## TASK INPUT
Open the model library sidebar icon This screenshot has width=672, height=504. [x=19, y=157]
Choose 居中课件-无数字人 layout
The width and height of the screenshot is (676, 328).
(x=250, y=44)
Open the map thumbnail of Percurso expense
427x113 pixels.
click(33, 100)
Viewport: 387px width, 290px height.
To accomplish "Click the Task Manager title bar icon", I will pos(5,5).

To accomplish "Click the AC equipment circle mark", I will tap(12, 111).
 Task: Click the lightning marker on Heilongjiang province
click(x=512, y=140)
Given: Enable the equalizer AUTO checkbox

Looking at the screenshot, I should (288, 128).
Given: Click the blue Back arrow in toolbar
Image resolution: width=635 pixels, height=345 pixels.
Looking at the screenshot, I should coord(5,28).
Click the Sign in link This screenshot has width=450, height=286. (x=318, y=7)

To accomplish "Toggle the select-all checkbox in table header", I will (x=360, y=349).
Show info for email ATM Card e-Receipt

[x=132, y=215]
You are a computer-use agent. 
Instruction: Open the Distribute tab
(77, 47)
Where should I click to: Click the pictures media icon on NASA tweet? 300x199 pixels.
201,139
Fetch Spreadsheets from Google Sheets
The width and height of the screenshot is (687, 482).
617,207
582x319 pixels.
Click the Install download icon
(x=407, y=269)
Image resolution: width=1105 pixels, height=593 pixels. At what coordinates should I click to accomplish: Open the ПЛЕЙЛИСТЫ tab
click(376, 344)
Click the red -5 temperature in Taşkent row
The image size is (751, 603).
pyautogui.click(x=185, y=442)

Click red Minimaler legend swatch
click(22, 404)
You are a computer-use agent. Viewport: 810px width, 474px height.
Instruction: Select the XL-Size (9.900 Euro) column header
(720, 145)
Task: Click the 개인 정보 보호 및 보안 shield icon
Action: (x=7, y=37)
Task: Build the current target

## WHAT THE TASK ASKS
From the entries above, extract every line where the word "Viewport" appears.

## WRITTEN ANSWER
Viewport: 387px width, 290px height.
You are a computer-use agent. Viewport: 810px width, 474px height.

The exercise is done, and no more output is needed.